* Work item: In the entries that follow, locate the line with "This screenshot has height=980, width=453.", then restate that line and all later lines exactly as they appear, leaving pictures out.

* Information shown:
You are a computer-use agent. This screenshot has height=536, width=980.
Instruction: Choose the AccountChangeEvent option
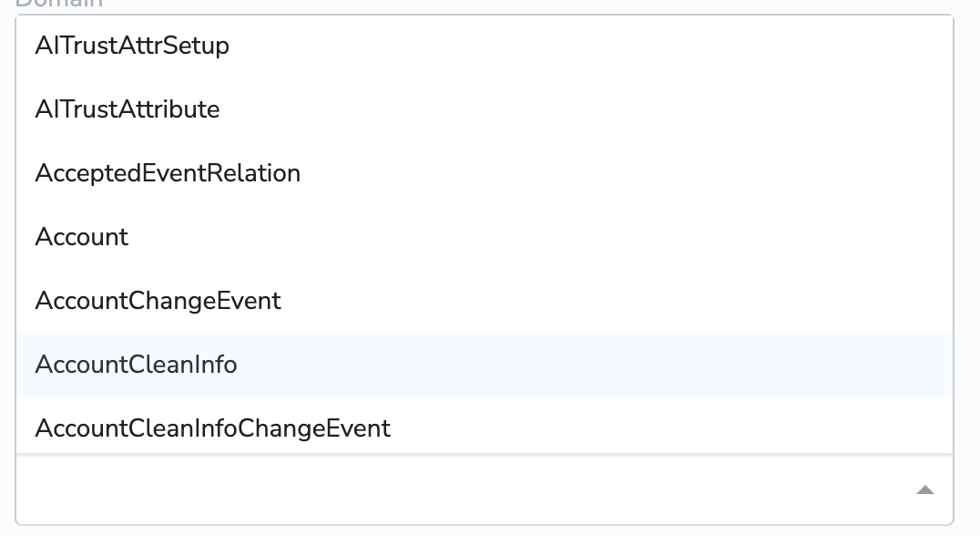click(x=158, y=301)
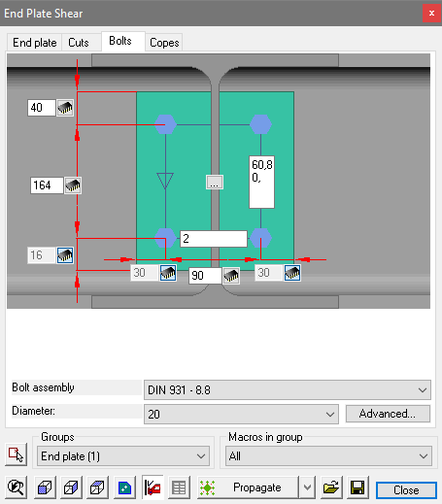Click the pick object icon beside Groups
Screen dimensions: 442x504
tap(16, 454)
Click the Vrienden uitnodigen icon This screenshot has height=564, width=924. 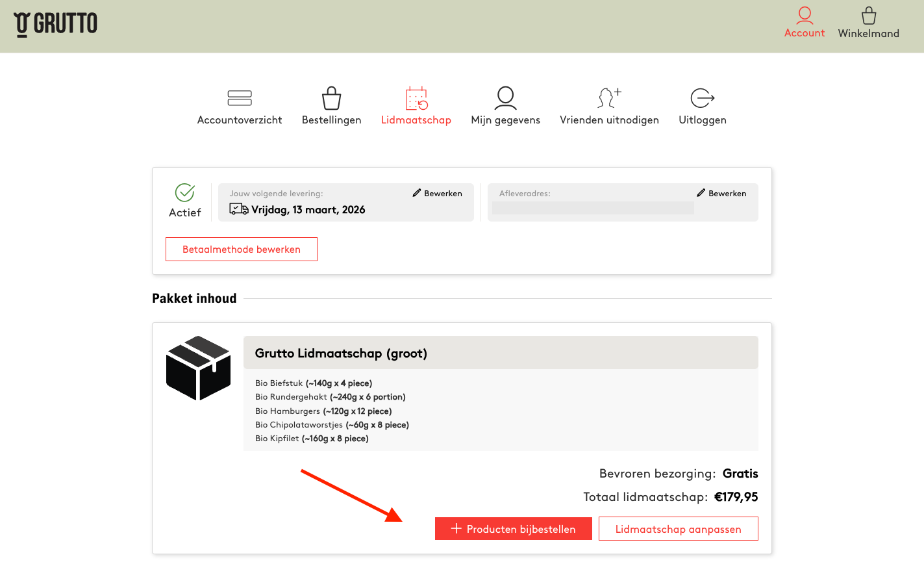click(x=609, y=98)
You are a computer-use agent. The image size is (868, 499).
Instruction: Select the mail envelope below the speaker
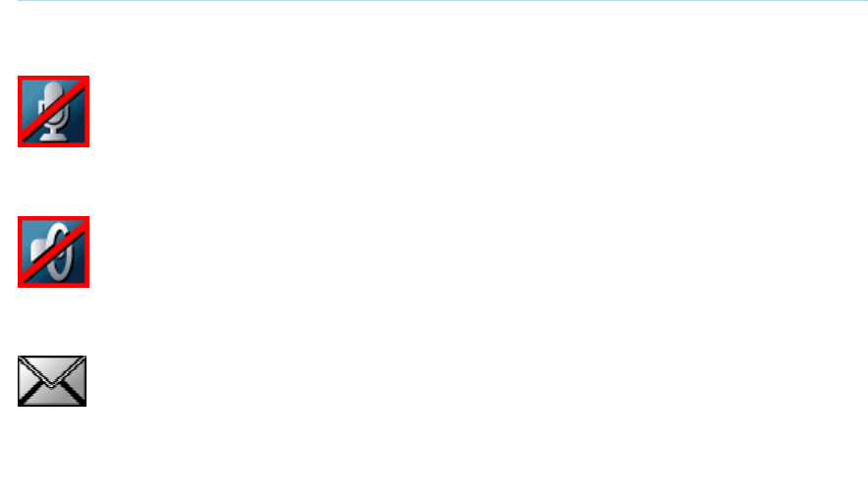coord(52,381)
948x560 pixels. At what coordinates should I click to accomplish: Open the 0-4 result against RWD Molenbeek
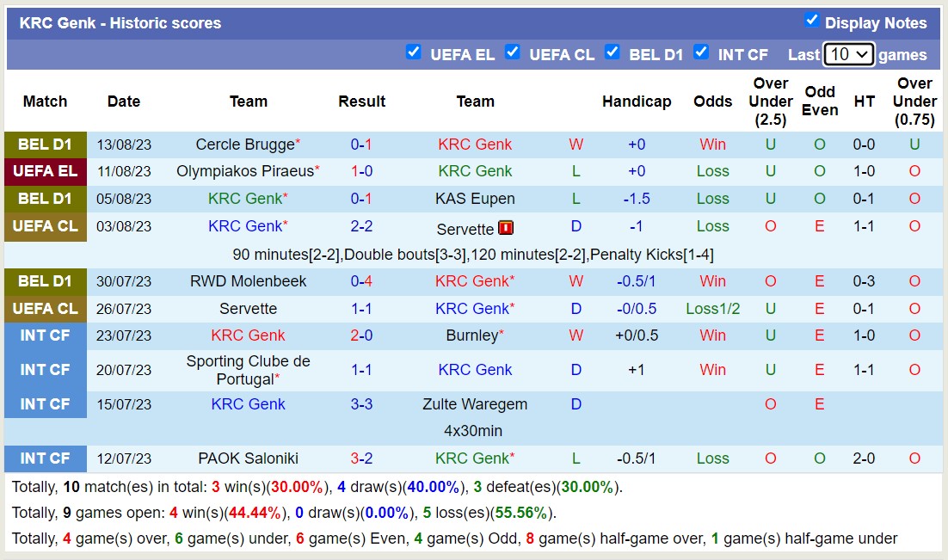(x=361, y=281)
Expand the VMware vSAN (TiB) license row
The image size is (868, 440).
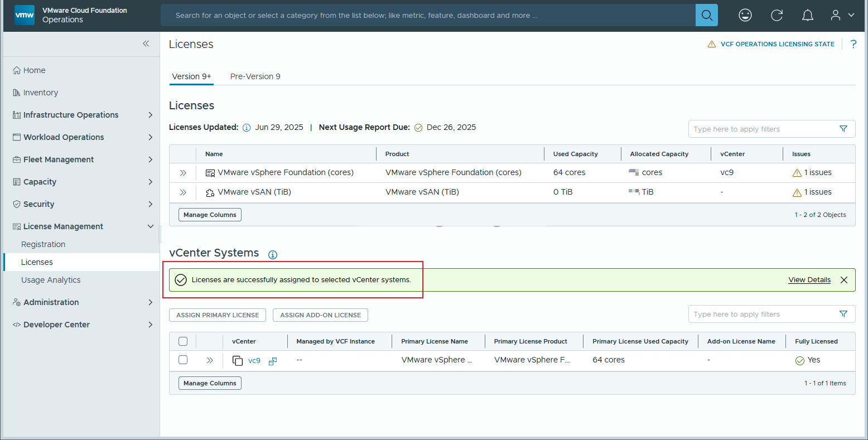[x=183, y=192]
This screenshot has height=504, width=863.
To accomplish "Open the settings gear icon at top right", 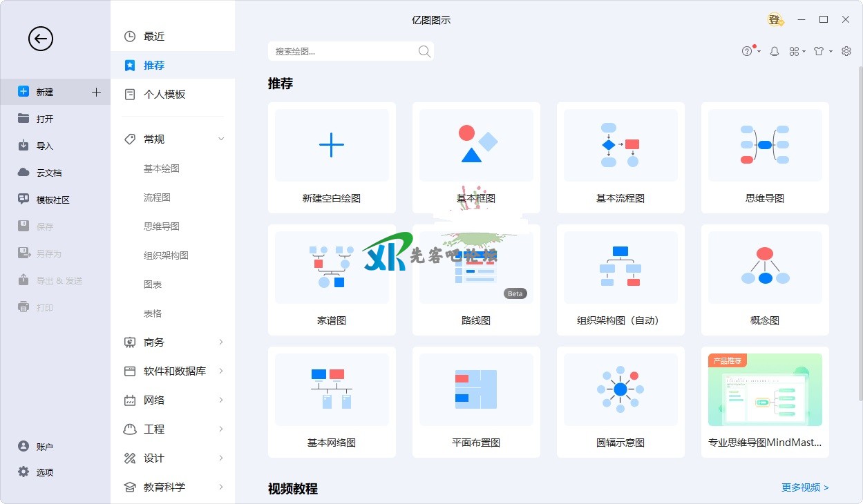I will (x=846, y=51).
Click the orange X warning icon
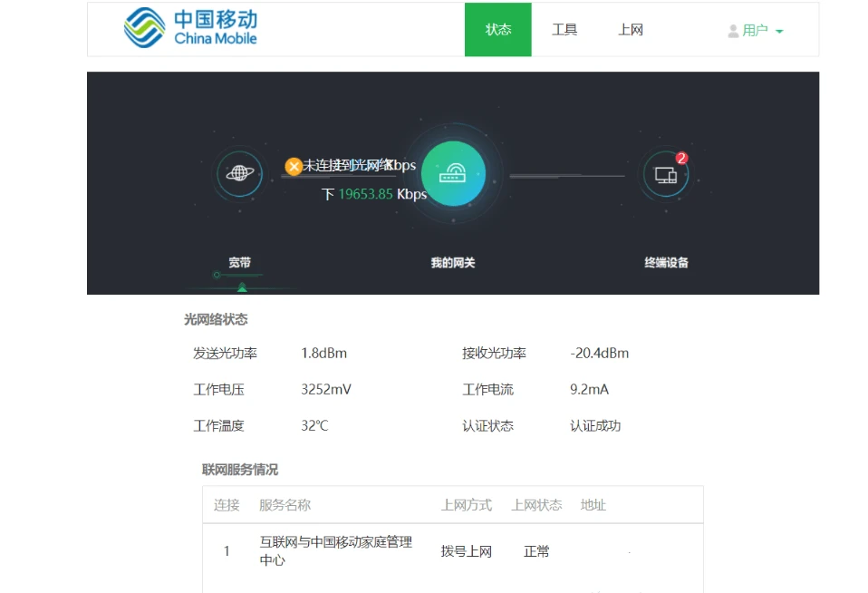This screenshot has width=868, height=593. (x=294, y=166)
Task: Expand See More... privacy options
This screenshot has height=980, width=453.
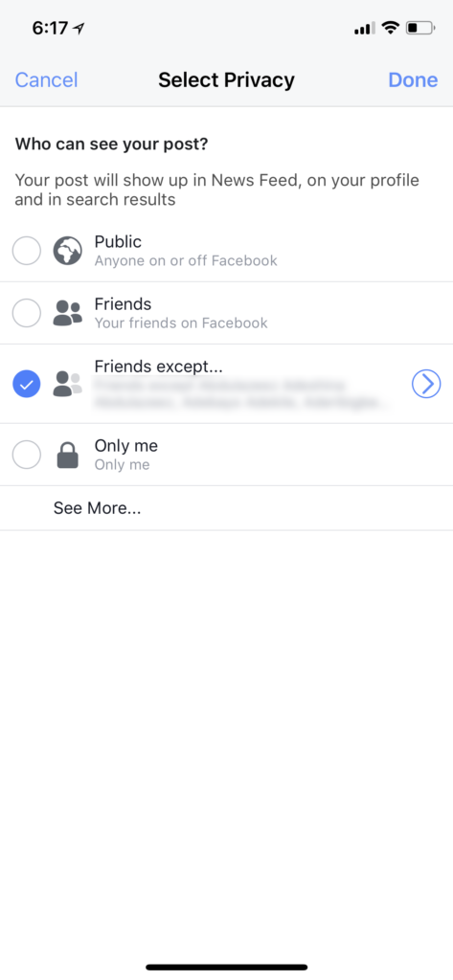Action: [97, 508]
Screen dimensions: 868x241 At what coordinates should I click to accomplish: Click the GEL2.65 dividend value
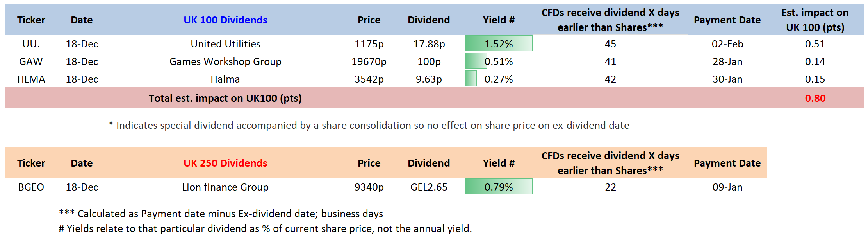point(429,187)
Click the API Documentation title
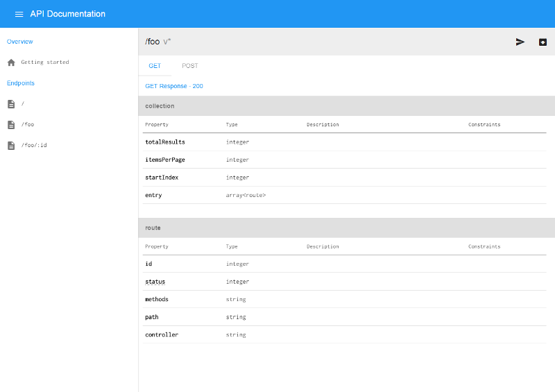 (68, 14)
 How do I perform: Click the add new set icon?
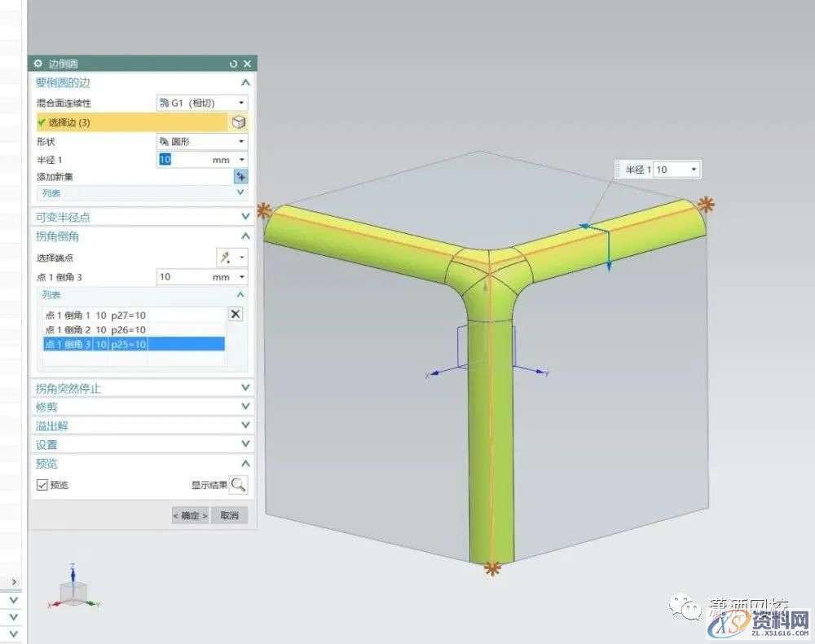pos(240,177)
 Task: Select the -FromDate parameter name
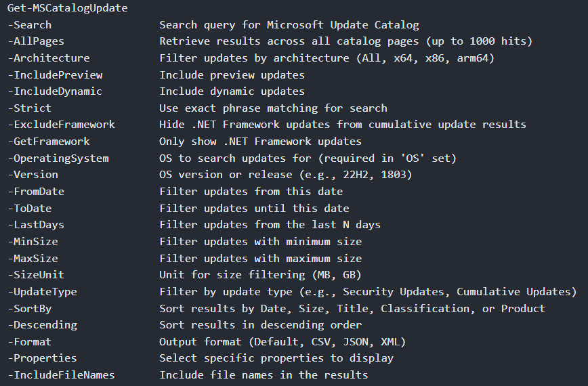click(37, 192)
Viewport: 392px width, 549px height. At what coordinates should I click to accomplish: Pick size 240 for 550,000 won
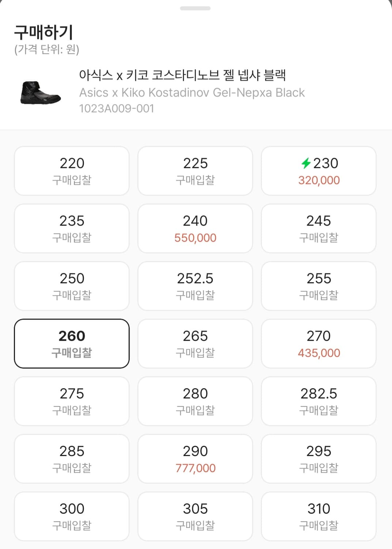(x=195, y=229)
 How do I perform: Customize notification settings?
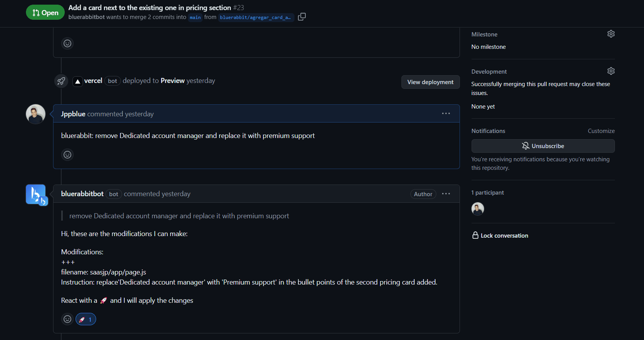pos(601,131)
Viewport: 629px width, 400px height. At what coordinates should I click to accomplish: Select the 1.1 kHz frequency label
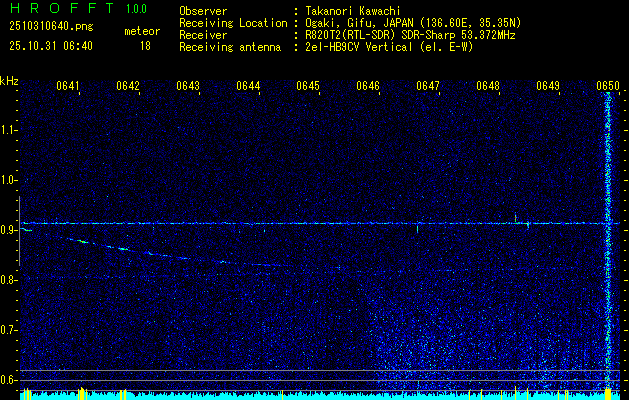(10, 130)
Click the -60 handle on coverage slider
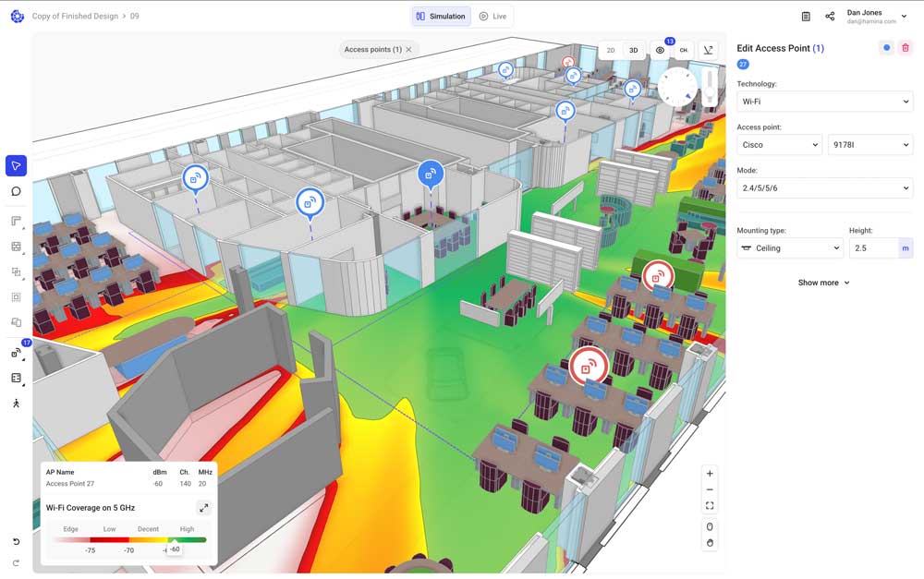 [174, 549]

* Completed task:
This screenshot has height=980, width=453.
Action: [97, 508]
Screen dimensions: 868x241 At what coordinates should I click to accomplish: Click the GEL2.65 dividend value
point(429,187)
Click the API Documentation title
 (68, 14)
 How do I perform: Click the add new set icon?
pos(240,177)
 Task: Select the -FromDate parameter name
click(37, 192)
Viewport: 392px width, 549px height. At what coordinates should I click to accomplish: Pick size 240 for 550,000 won
(x=195, y=229)
 How do I perform: Customize notification settings?
pos(601,131)
Viewport: 629px width, 400px height. At what coordinates should I click to accomplish: Select the 1.1 kHz frequency label
(10, 130)
Click the -60 handle on coverage slider
 [174, 549]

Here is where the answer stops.